For Redwood City, the key is convincing residents and officials a new jail so close to the existing Maguire Correctional Facility and Hall of Justice makes sense. The closer the new building is, the less expensive it will be to construct and operate, Munks said.

Services like the kitchen, medical center and laundry won’t need duplication and the safety and expense of transporting inmates to court will be minimal to nothing if the jail is placed on a site like the motor pool, he said.

But some residents say Redwood City shoulders more than its share of the county’s correctional burden. Early comments in the meeting said the county should "spread the wealth” to other cities, like Burlingame, head "as far north as possible” and directly asked how to best demonstrate opposition. Others questioned the hit to property values, the safety of children and the aesthetic of a facility directly near residential areas such as the former Dodge dealership.

David Johnson, business development manager for the city of Menlo Park, asked why a short-listed site at 3633 Haven Ave. was not eliminated by being in a redevelopment area.
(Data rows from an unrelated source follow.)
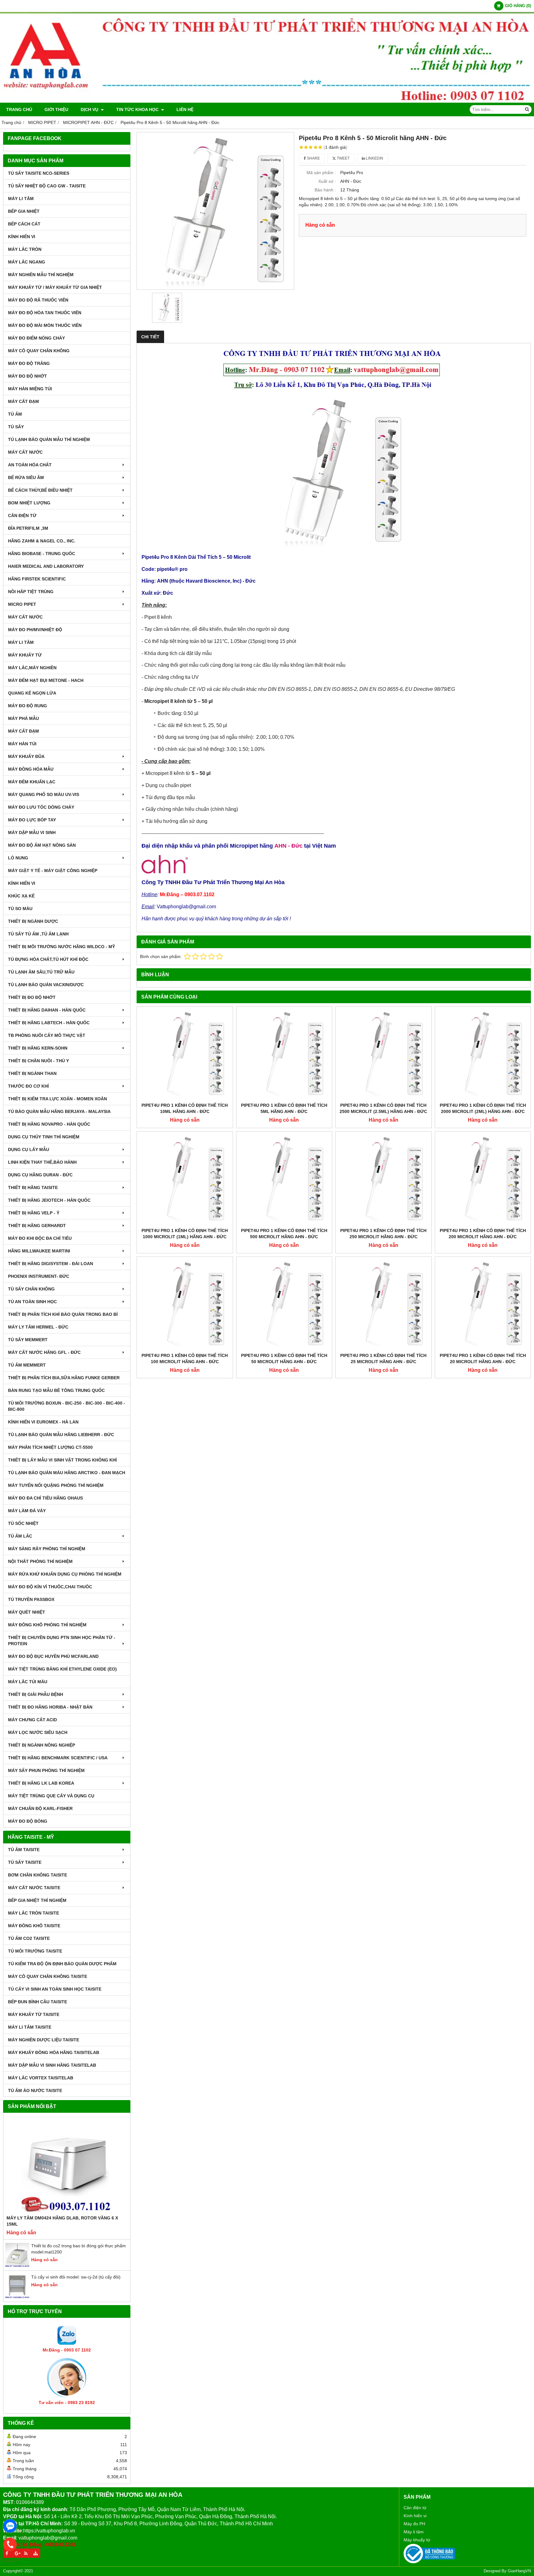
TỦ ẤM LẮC (20, 1536)
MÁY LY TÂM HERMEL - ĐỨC (38, 1326)
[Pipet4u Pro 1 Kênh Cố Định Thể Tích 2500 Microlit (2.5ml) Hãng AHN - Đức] (383, 1054)
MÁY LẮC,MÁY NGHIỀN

Lichtman said he was unaware of the caveat which would likely take the location out of the running.

Wherever the jail is, the project is currently ballparked between $130 million and $140 million but much will depend on the final site chosen, Munks said.

Not an ‘expansion’

As currently conceptualized, the new facility will be five stories with capacity for between 650 and 750 beds and programming like re-entry services, job skills and mental health treatment. Much of those have been pushed out of the current buildings on Winslow Street by the need to house inmates anywhere they fit, from cells to classrooms. Those awaiting trial or deemed more serious offenders will still be housed at Maguire, connected to the Hall of Justice, for easy transfer to court. All releases and bookings will also be done at Maguire.

"We’re not looking to expand our system but to do a better job with what we have,” Munks said.

The jail ideally will also be located on a site that offers enough room for future expansion as needed. Maguire absorbed an expansion, adding a tower, but there is nowhere left to go. As of last week, Munks said Maguire had 980 inmates and the women’s facility 120 — beyond the 688 capacity for men and 90 inmate capacity for women.

The state budget deal reached Monday includes a $1.2 billion cut from corrections and while officials haven’t explained how those pencil out, Munks said it will likely mean a reduction of prison inmates and an increase in local populations. With that in mind, the need for a bigger facility is even more acute, he said.

Munks hopes to have a site narrowed in the next three months, chosen by next March, followed by approval of the Board of Supervisors and groundbreaking in 2011. Even with more beds in a new facility, the Sheriff’s Office will maintain the Minimum Security Facility in La Honda so that it may used for overflow if needed.

The county once had five correctional facilities but shuttered most due to budget constraints. The loss totaled 380 beds.

Michelle Durand can be reached by e-mail: michelle@smdailyjournal.com or by phone: (650) 344-5200 ext. 102.

Info box: The second community outreach meeting on potential jail sites is 7 p.m. tonight at the San Carlos Library, 610 Elm St., San Carlos.